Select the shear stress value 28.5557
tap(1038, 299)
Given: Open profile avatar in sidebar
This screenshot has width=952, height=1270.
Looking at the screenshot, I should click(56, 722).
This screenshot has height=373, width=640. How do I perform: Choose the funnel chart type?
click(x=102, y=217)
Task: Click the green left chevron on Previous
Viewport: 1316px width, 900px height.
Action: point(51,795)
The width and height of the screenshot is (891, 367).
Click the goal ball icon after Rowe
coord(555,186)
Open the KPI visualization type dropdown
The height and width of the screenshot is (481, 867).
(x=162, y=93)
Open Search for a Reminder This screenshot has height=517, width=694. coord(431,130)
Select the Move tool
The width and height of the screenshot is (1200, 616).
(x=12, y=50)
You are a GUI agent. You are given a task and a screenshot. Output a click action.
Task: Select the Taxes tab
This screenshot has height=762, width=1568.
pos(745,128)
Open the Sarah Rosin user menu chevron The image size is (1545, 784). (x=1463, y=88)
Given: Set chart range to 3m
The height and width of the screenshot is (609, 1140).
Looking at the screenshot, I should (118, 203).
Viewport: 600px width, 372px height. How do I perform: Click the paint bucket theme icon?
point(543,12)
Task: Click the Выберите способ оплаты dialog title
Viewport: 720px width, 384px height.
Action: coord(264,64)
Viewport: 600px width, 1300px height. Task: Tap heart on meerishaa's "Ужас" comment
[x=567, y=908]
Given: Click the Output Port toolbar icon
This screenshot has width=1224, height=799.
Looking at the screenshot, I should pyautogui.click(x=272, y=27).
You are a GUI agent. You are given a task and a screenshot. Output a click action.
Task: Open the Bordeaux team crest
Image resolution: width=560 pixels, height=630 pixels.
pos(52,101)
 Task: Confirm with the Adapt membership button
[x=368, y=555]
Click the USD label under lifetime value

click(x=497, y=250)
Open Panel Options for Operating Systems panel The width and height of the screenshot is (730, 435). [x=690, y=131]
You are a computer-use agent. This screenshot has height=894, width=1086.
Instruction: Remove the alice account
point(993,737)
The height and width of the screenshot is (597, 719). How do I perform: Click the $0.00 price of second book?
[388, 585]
———
Convert all of the material above into a Markdown table with the columns Row and Line. Put one numbered line in each row, and leave out blank lines.

§ RESULT
| Row | Line |
|---|---|
| 1 | Select the shear stress value 28.5557 |
| 2 | tap(1038, 299) |
| 3 | Given: Open profile avatar in sidebar |
| 4 | This screenshot has width=952, height=1270. |
| 5 | Looking at the screenshot, I should click(56, 722). |
| 6 | This screenshot has height=373, width=640. How do I perform: Choose the funnel chart type? |
| 7 | click(x=102, y=217) |
| 8 | Task: Click the green left chevron on Previous |
| 9 | Viewport: 1316px width, 900px height. |
| 10 | Action: point(51,795) |
| 11 | The width and height of the screenshot is (891, 367). |
| 12 | Click the goal ball icon after Rowe |
| 13 | coord(555,186) |
| 14 | Open the KPI visualization type dropdown |
| 15 | The height and width of the screenshot is (481, 867). |
| 16 | (x=162, y=93) |
| 17 | Open Search for a Reminder This screenshot has height=517, width=694. coord(431,130) |
| 18 | Select the Move tool |
| 19 | The width and height of the screenshot is (1200, 616). |
| 20 | (x=12, y=50) |
| 21 | You are a GUI agent. You are given a task and a screenshot. Output a click action. |
| 22 | Task: Select the Taxes tab |
| 23 | This screenshot has height=762, width=1568. |
| 24 | pos(745,128) |
| 25 | Open the Sarah Rosin user menu chevron The image size is (1545, 784). (x=1463, y=88) |
| 26 | Given: Set chart range to 3m |
| 27 | The height and width of the screenshot is (609, 1140). |
| 28 | Looking at the screenshot, I should (118, 203). |
| 29 | Viewport: 600px width, 372px height. How do I perform: Click the paint bucket theme icon? |
| 30 | point(543,12) |
| 31 | Task: Click the Выберите способ оплаты dialog title |
| 32 | Viewport: 720px width, 384px height. |
| 33 | Action: coord(264,64) |
| 34 | Viewport: 600px width, 1300px height. Task: Tap heart on meerishaa's "Ужас" comment |
| 35 | [x=567, y=908] |
| 36 | Given: Click the Output Port toolbar icon |
| 37 | This screenshot has width=1224, height=799. |
| 38 | Looking at the screenshot, I should pyautogui.click(x=272, y=27). |
| 39 | You are a GUI agent. You are given a task and a screenshot. Output a click action. |
| 40 | Task: Open the Bordeaux team crest |
| 41 | Image resolution: width=560 pixels, height=630 pixels. |
| 42 | pos(52,101) |
| 43 |  Task: Confirm with the Adapt membership button |
| 44 | [x=368, y=555] |
| 45 | Click the USD label under lifetime value |
| 46 | click(x=497, y=250) |
| 47 | Open Panel Options for Operating Systems panel The width and height of the screenshot is (730, 435). [x=690, y=131] |
| 48 | You are a computer-use agent. This screenshot has height=894, width=1086. |
| 49 | Instruction: Remove the alice account |
| 50 | point(993,737) |
| 51 | The height and width of the screenshot is (597, 719). How do I perform: Click the $0.00 price of second book? |
| 52 | [388, 585] |